Case Overview, Credit Union Regulation - Field of Membership Issues



This document provides background information and summarizes the debate over credit union membership. The links to the left will lead you to public documents that we have found.

           Credit unions were created to provide average, working Americans with low-cost banking services. Traditionally they were organized around specific workplaces: the employees of a government agency or a small college might organize one to provide themselves with such basic needs as a checking account or a savings account. The great advantage over a regular bank or savings and loan is that credit unions, by law, are nonprofits. Thus, they don't have pay out money to shareholders. They save in costs, too. For example, members of their boards of directors are not paid, and as nonprofits they do not pay taxes. Since credit unions can only serve their defined constituency--those at a particular workplace--their marketing costs are generally low. As a result credit unions can offer a little bit more interest on savings instruments and charge a little bit lower interest rate on loans than can banks.

           A major issue that emerged over the years is the expansion of credit union memberships, capitalization, and scope of services. Credit unions began to expand beyond a single site to multiple workplaces. The trade associations for credit unions began to encourage parties that came to them for help in forming new credit unions to instead affiliate with one that was already up and running in the same community. Over time, some credit unions became large financial institutions instead of the small "mom and pop" operations that are the engaging public image of these organizations. The increasing size of some credit unions has allowed them to expand the breadth of their lending and to offer services similar to banks. By one estimate, for example, 95 percent of large credit unions offer their customers credit cards.

           Not surprisingly, conventional banks cried foul. More accurately, small banks cried foul. (A large bank, like Citigroup, is focused on very large loans, ancillary businesses, and markets, in the U.S. and abroad. The scale of what they do is such that even large credit unions cannot compete.) But small banks, says one trade association lobbyist, "really care about credit unions because they're in a town" [competing against them]. As a lobbyist for banks complained, at this point the credit unions "can do everything, in essence, that commercial banks can do."

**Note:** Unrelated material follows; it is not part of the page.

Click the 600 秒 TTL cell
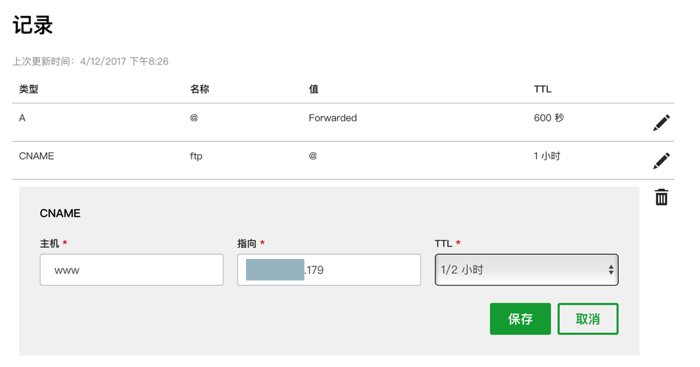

           The banks attacked in court and prevailed in NCUA v. First National Bank & Trust Co. A major focus of the litigation was what the banking industry saw as increasing permissiveness by the federal regulatory agency, the National Credit Union Administration (NCUA), in granting existing credit unions permission to expand to include new workplaces. In this way the banks hoped to keep credit unions small and, thus, to limit their services. This victory in the courts was eroded, however, by a law subsequently enacted by Congress that offered some guidelines on the size of new constituencies that can be absorbed by existing credit unions. The ambiguity of the congressional guidelines gave the NCUA the discretionary authority to define them more precisely. The banking industry again attacked the rules issued by the NCUA in court, but this time most of their arguments did not prevail. At the time of our interviews the NCUA was contemplating a further set of rules designed to further specify the matter of credit union expansion through the absorption of new workplaces or constituencies.